[start of Input material]

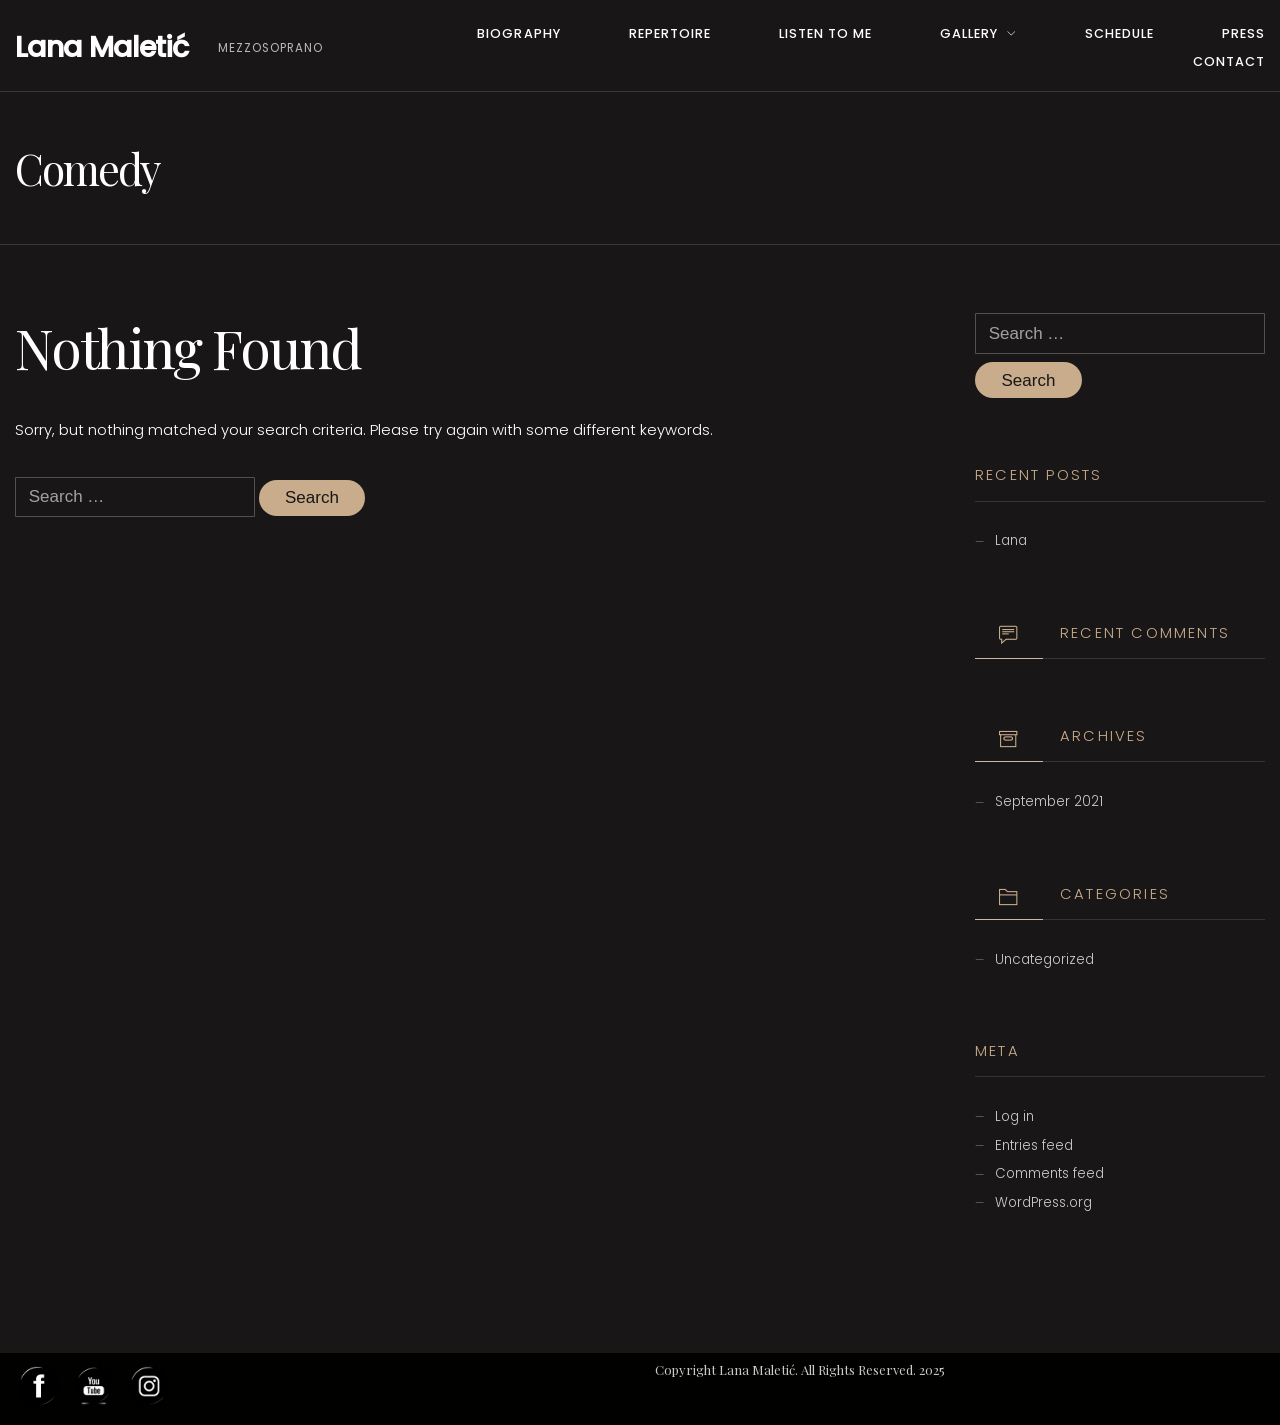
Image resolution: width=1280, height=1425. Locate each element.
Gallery (969, 33)
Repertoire (670, 33)
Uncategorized (1044, 959)
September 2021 (1049, 801)
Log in (1014, 1116)
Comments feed (1049, 1173)
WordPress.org (1043, 1202)
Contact (1229, 61)
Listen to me (825, 33)
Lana (1011, 540)
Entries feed (1034, 1145)
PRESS (1243, 33)
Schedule (1119, 33)
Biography (518, 33)
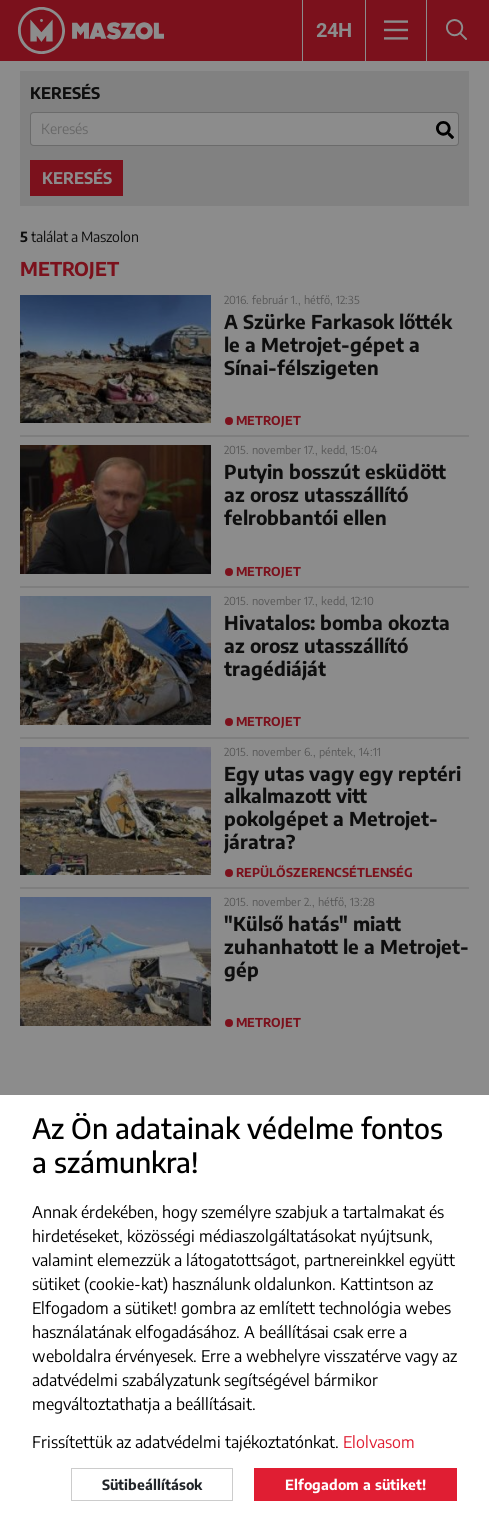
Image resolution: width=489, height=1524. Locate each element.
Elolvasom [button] (379, 1442)
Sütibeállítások (152, 1484)
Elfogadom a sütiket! (355, 1484)
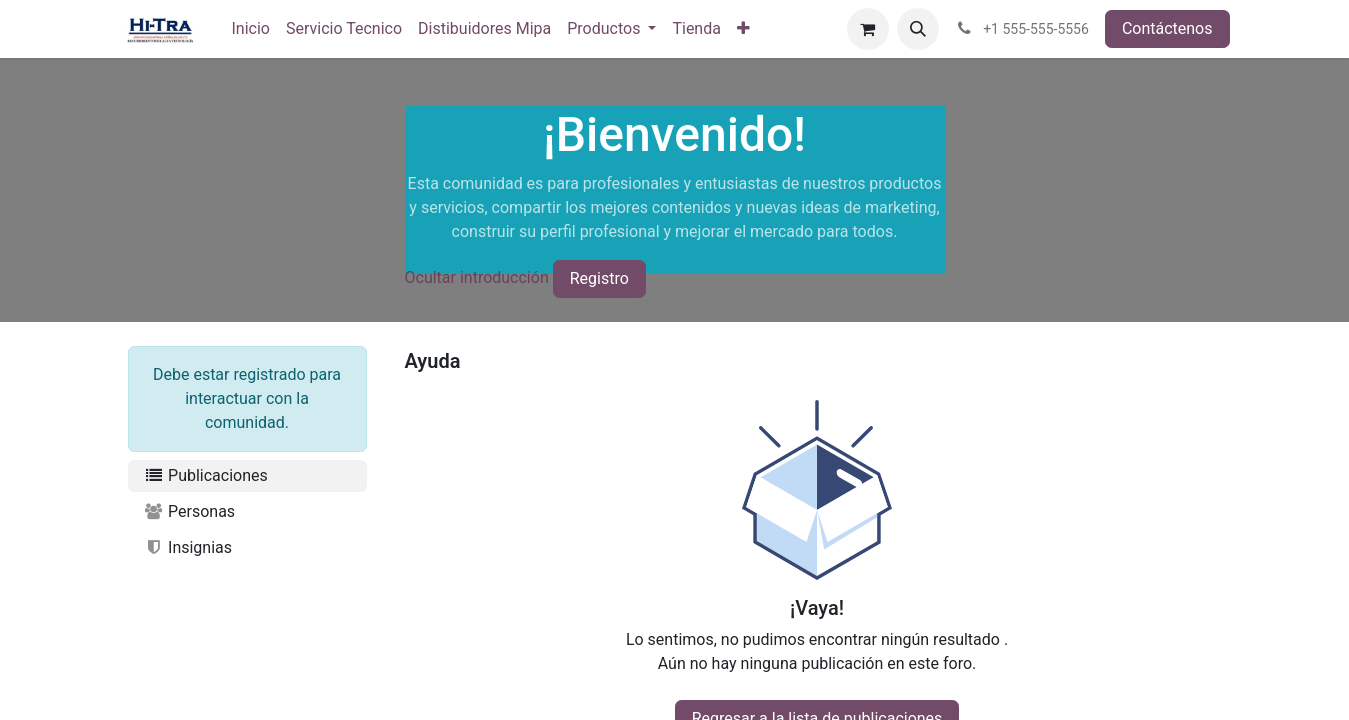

[end of Input material]

Render every one of the items above as a numbered list, skipping any blank lines and leaving out the pictures.

- Written answer
1. Image resolution: width=1280, height=1425. Locate each element.
2. Gallery (969, 33)
3. Repertoire (670, 33)
4. Uncategorized (1044, 959)
5. September 2021 (1049, 801)
6. Log in (1014, 1116)
7. Comments feed (1049, 1173)
8. WordPress.org (1043, 1202)
9. Contact (1229, 61)
10. Listen to me (825, 33)
11. Lana (1011, 540)
12. Entries feed (1034, 1145)
13. PRESS (1243, 33)
14. Schedule (1119, 33)
15. Biography (518, 33)
16. Image resolution: width=489, height=1524. Locate each element.
17. Elolvasom [button] (379, 1442)
18. Sütibeállítások (152, 1484)
19. Elfogadom a sütiket! (355, 1484)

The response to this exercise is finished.